Today in 1865, General Lee surrendered his troops at Appomattox, marking the end of the Civil War. I’ve often been curious as to how many men Lee had under his command at the end of the war. Here’s a passage from William Marvel’s Lee’s Last Retreat: The Flight to Appomattox (Civil War America) (2002) 205-206:
The returns in the Official Records imply that three weeks before the attack on Fort Stedman Lee’s army numbered around 71,400 men “present” – or as many as 77,400, considering the correspondence about returned prisoners. That represents an aggregate figure, including thousands of sick and support personnel (but still not the hundreds of sailors and marines who joined the army at Amelia Court House). That grand total is therefore the correct equivalent from which to start deducting losses that are also aggregate numbers. Given estimated total casualties of about 26,000 from March 25 until April 9 (most of those sailors and marines among them), the 3,000 acknowledged deserters in March, and the surrender of some 28,000 men at Appomattox (including support personnel, sick, wounded, and thousands of other noncombatants), at least 14,400, and perhaps as many as 20,400, of Lee’s soldiers disappeared without an honorable explanation in the month beginning March 10. A couple of thousand may have eluded the cordon at Appomattox in an effort to carry on the struggle, refusing to abide by their general’s surrender, but most of those men simply deserted their flag. Many of them may not have been counted as “effectives” when the campaign began, but the odds are that a majority of them were.
State-by-state analysis of Lee’s losses during the final forty days of fighting in Virginia supports the implication that most of those who disappeared were deserters: in general terms, the farther away Lee’s soldiers lived from the campaign theater, the less likely were they to leave the ranks. Calculating the aggregate losses only among the infantry (since large and uncertain numbers of cavalry and artillery escaped the surrender), one finds that the Virginia regiments suffered the greatest average attrition. Virginia units lost an average of 75-4 percent of their aggregate number present from March 1 until the last volley at Appomattox. The eight Virginia brigades for which statistics are available counted 12,865 men at the outset and surrendered only 3,163 at the end.

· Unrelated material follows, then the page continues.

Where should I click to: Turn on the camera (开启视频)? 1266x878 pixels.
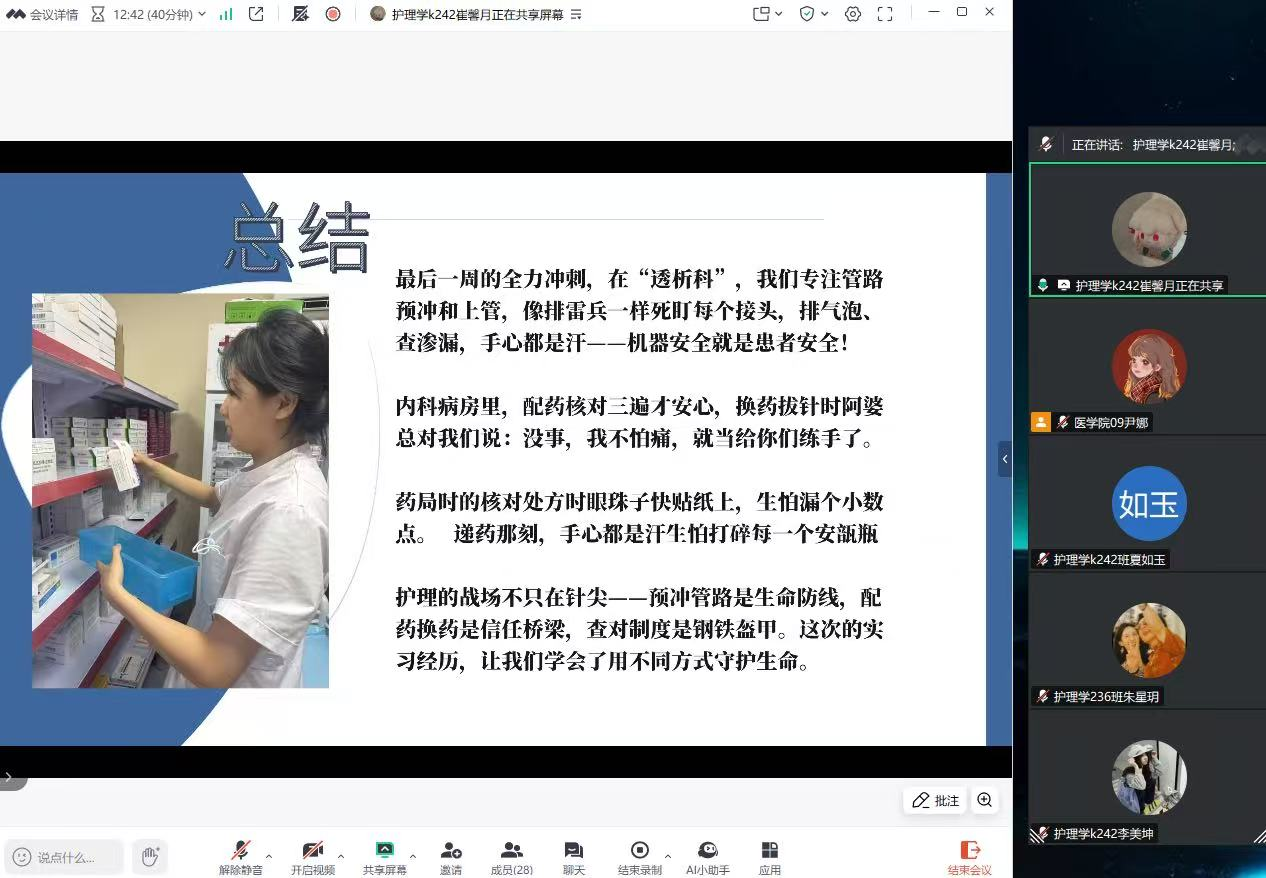tap(312, 856)
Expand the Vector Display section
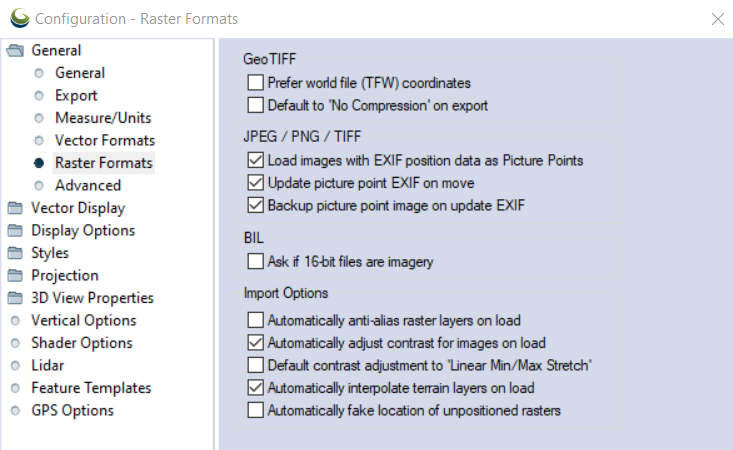 [x=78, y=208]
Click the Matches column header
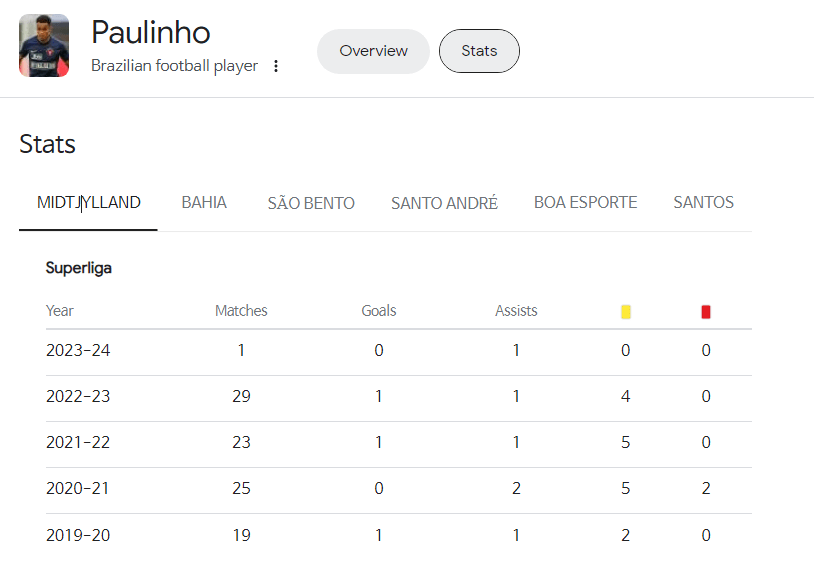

Virginia’s overall ratio is driven in part by the 87.4 percent attrition in Pickett’s division, barely half of which is attributable to casualties on the battlefield; in the latter half of March, for instance, Pickett lost 512 deserters in a single bloodless march from one position to another outside Richmond. The brigades of no other Confederate state suffered such proportionate depletions during that period, and just two days before the surrender one Louisiana artilleryman remarked particularly on the frequency of desertion among the Virginians…1
William Marvel, who also authored A Place Called Appomattox (this link leads to the 2008 reprint), is not well loved among Appomattox residents. That book outlined several secrets that many folks who live in Appomattox would rather keep under wraps. But, records being what they are – which is “public” – means that all that information is fair game for any historian. Marvel treats Lee’s Retreat in much the same way. The information shown above would make any Virginian cringe, especially the parts about desertion.

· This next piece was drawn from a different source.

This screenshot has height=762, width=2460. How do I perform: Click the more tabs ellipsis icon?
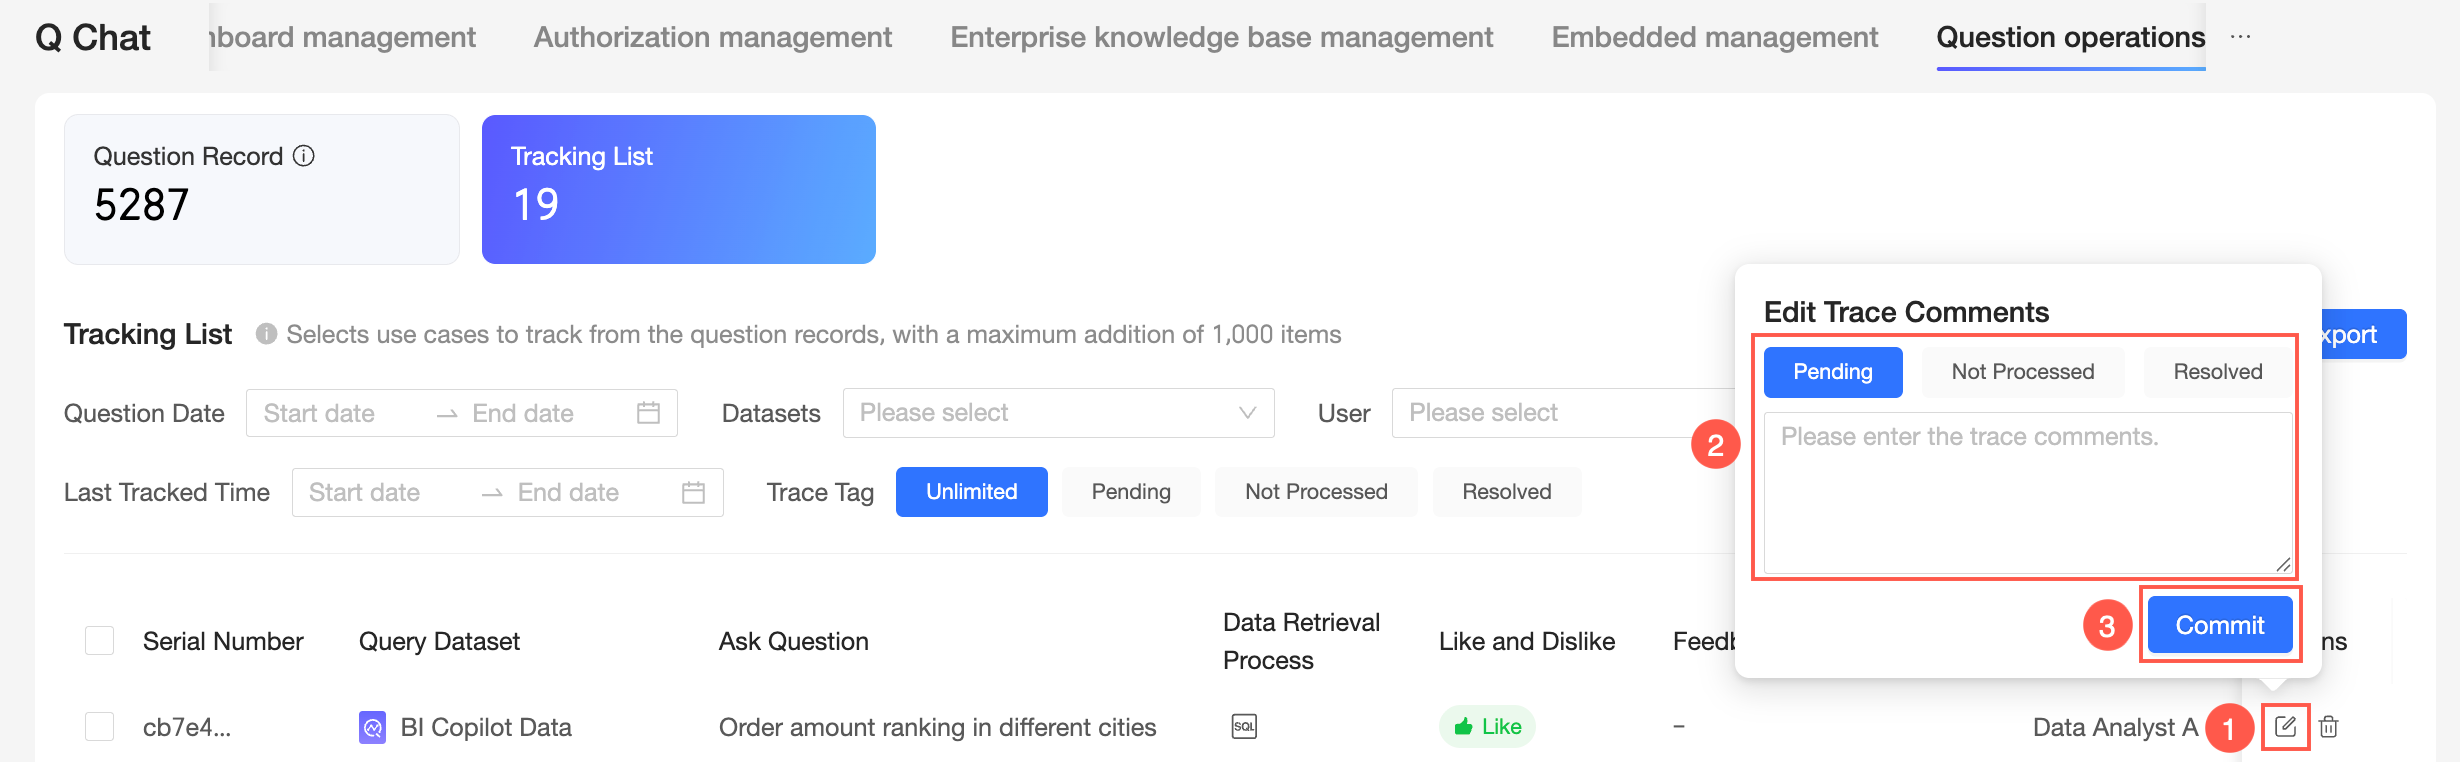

Marvel doesn’t live in Appomattox, but he has access to many of the same records that any historian can tap. He merely reports the facts in a way that is easy for anyone to read. For those who doubt his facts, remember that Civil War resources are many, and many of those resources are not accurate for the reasons that Marvel states – many assumptions are made, especially about numbers. It may take centuries to fully understand what General Lee had at his disposal on April 9, 1865.
Marvel does cite his work. From his citations, he stated that he gathered his figures noted above from the book, The War of the Rebellion: A Compilation of the Official Records of the Union and Confederate Armies (128 vols on CD), 128 vols. (Washington, D.C.: Government Printing Office, 1880-1901). The above citations are to Series I, the link is to a compilation of those records on CD.
Marvel also used Brock’s THE APPOMATTOX ROSTER: A List of the Paroles of the Army of Northern Virginia Issued At Appomattox Court House on April 9, 1865., 68-440 (a rare book, usually best for small budgets to find this book via library). His analysis “was confined to the infantry of the First, Second, Third, and Fourth Corps because accurate beginning returns were available for them and because relatively few infantry escaped from Appomattox. A small Virginia infantry brigade belonging to Seth Barton is not included because, as part of Custis Lee’s division, its March returns were apparently lost during the retreat; since all but a fragment of that brigade was captured at Sailor’s Creek, its inclusion would only drive Virginia’s proportion of loss even higher.”
Marvel did not use the compilation from William G. Nine’s and Ronald G. Wilson’s book, Appomattox Paroles April 9-15, 1865 (Virginia Civil War Battles and Leaders Series). The numbers in that book, however, are fairly consistent with what Marvel presents above.
Image: The old Appomattox Courthouse, April 1865.